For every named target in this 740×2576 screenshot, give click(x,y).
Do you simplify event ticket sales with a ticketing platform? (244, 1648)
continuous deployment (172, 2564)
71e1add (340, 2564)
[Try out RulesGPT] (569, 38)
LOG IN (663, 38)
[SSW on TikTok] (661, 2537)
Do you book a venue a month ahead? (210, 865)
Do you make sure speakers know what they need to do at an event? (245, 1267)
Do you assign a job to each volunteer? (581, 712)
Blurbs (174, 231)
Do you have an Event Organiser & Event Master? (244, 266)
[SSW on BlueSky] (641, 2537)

* * *

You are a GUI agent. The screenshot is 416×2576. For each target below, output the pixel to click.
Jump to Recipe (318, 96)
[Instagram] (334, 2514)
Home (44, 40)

* * *

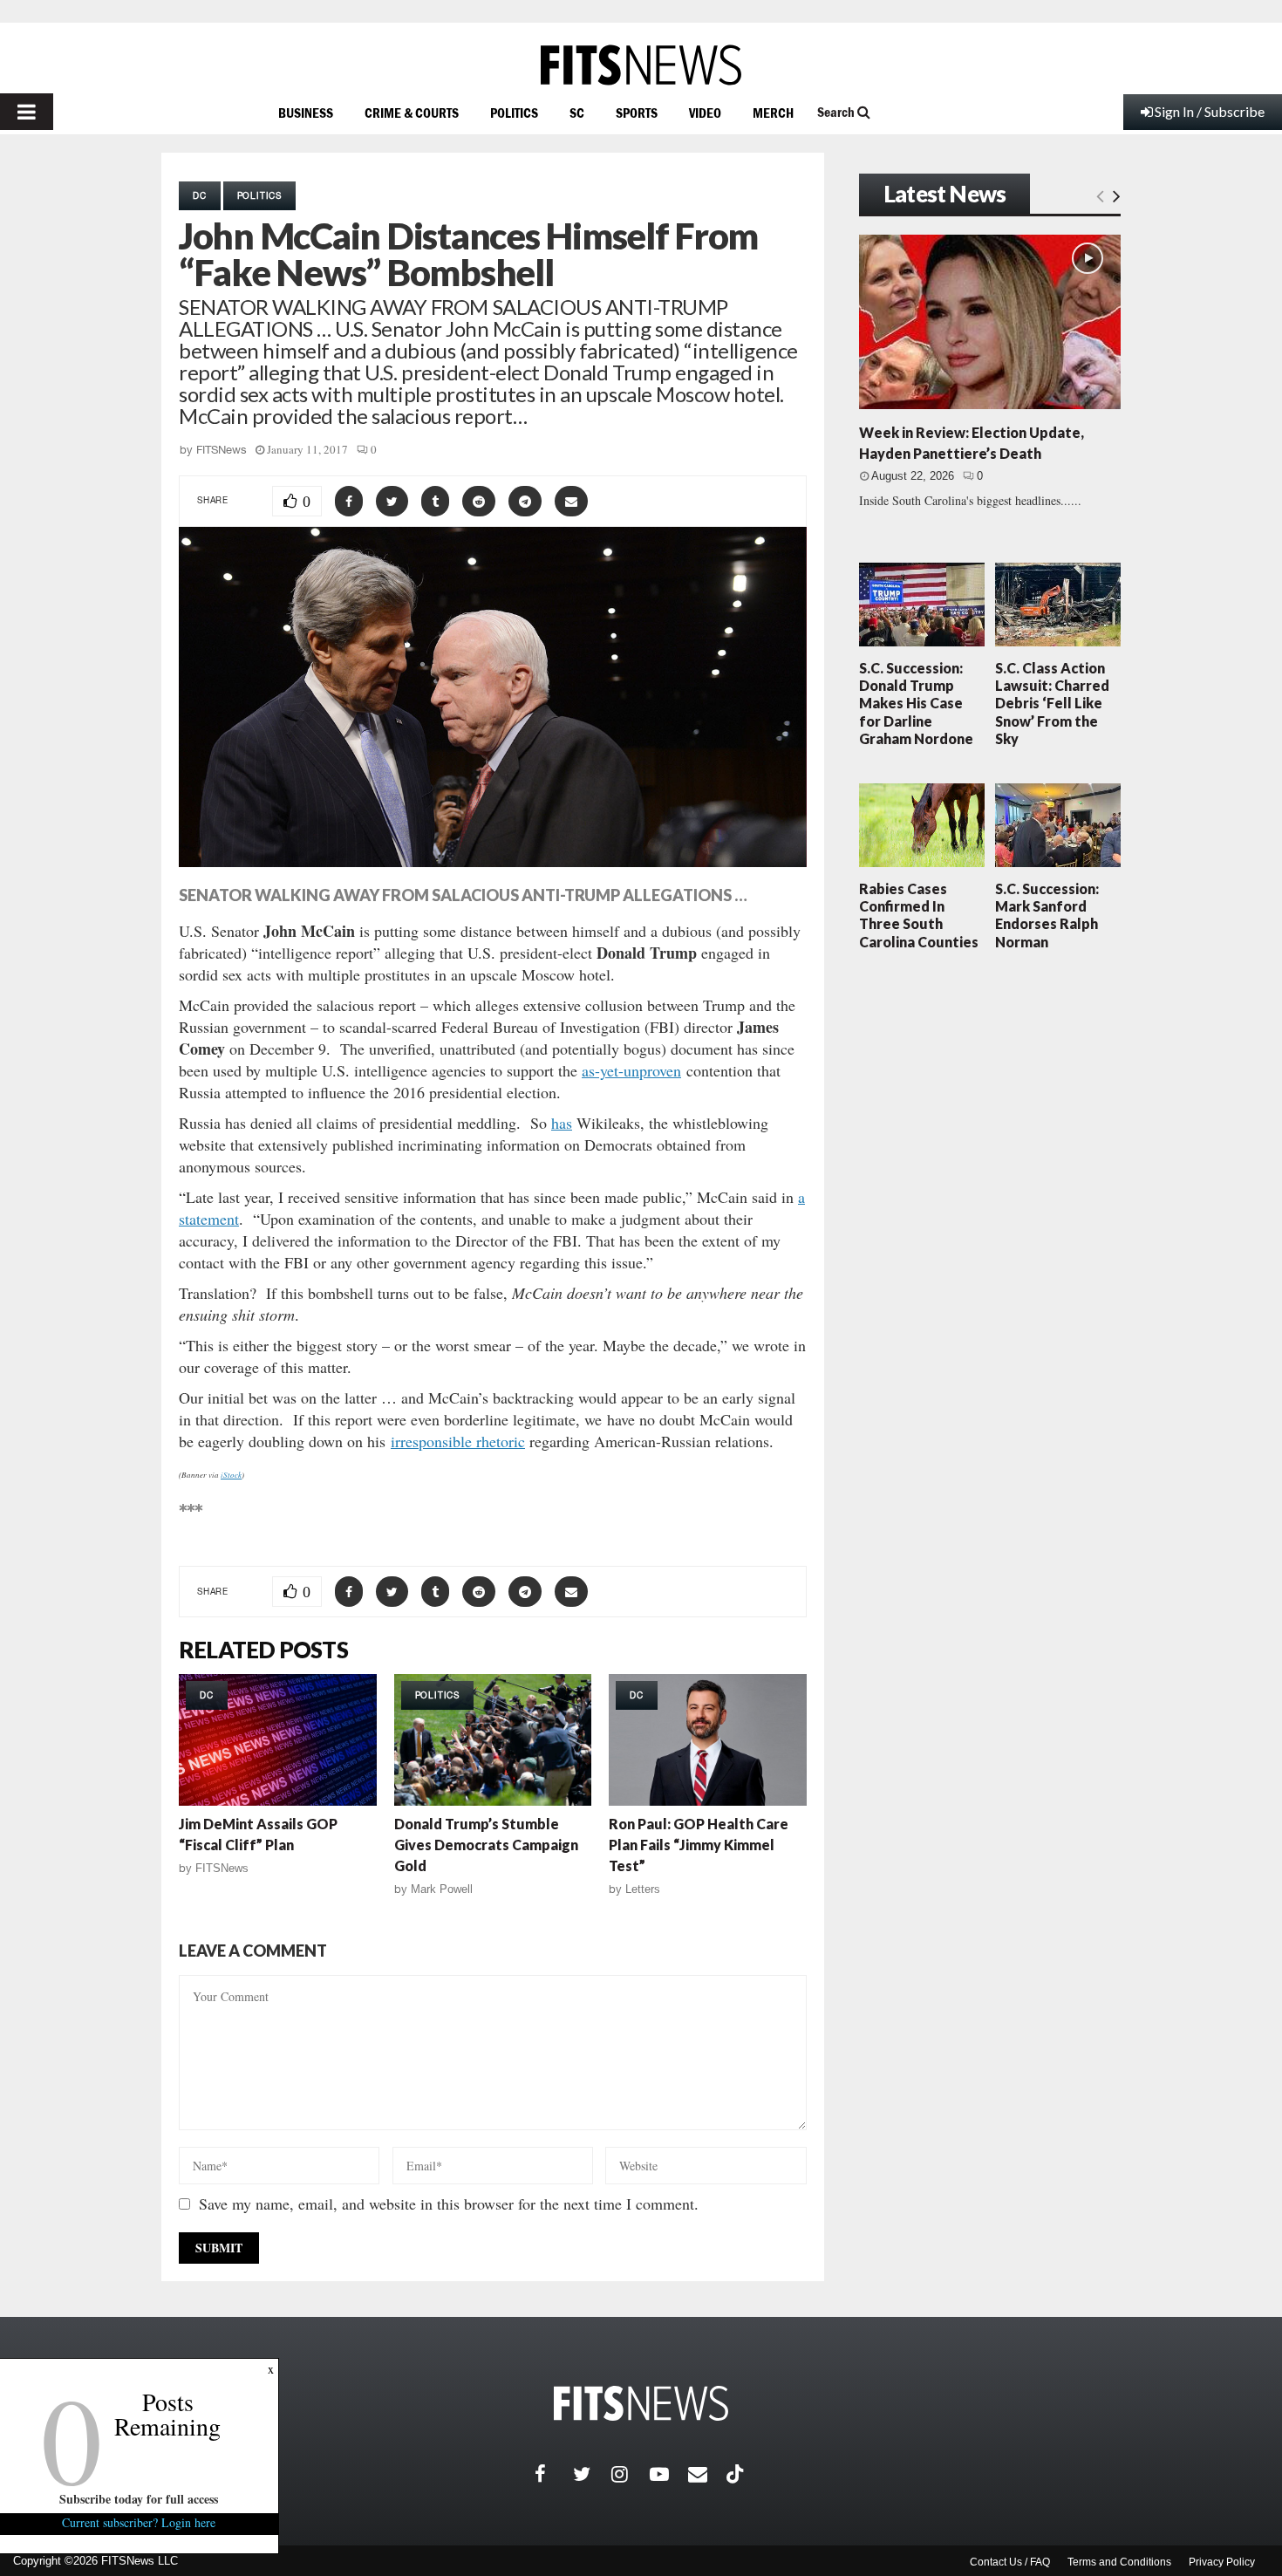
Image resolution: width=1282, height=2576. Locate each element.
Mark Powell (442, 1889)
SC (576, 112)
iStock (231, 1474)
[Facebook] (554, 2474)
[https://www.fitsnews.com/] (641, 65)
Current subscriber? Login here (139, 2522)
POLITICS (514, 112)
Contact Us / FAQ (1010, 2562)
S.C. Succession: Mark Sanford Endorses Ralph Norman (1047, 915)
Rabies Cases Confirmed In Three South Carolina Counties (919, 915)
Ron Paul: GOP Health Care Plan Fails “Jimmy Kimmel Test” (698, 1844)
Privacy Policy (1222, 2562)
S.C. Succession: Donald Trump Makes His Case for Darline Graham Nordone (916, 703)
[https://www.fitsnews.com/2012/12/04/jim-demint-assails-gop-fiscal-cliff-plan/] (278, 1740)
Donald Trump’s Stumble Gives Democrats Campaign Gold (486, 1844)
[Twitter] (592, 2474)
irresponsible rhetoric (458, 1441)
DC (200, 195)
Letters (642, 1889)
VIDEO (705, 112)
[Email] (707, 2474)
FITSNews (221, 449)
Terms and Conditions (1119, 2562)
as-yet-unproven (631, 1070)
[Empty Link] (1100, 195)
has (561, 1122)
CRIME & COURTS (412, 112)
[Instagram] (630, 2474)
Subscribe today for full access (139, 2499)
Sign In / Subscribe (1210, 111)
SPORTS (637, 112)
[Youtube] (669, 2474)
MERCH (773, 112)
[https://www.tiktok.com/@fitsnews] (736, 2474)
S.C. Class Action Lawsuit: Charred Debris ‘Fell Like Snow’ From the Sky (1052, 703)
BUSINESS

* * *

### Brief
Would you print, exactly as written, every line above from the one holding "Do you simplify" through the one holding "[SSW on BlueSky] (641, 2537)", with both included and no other lines?

### Problem solution
Do you simplify event ticket sales with a ticketing platform? (244, 1648)
continuous deployment (172, 2564)
71e1add (340, 2564)
[Try out RulesGPT] (569, 38)
LOG IN (663, 38)
[SSW on TikTok] (661, 2537)
Do you book a venue a month ahead? (210, 865)
Do you make sure speakers know what they need to do at an event? (245, 1267)
Do you assign a job to each volunteer? (581, 712)
Blurbs (174, 231)
Do you have an Event Organiser & Event Master? (244, 266)
[SSW on BlueSky] (641, 2537)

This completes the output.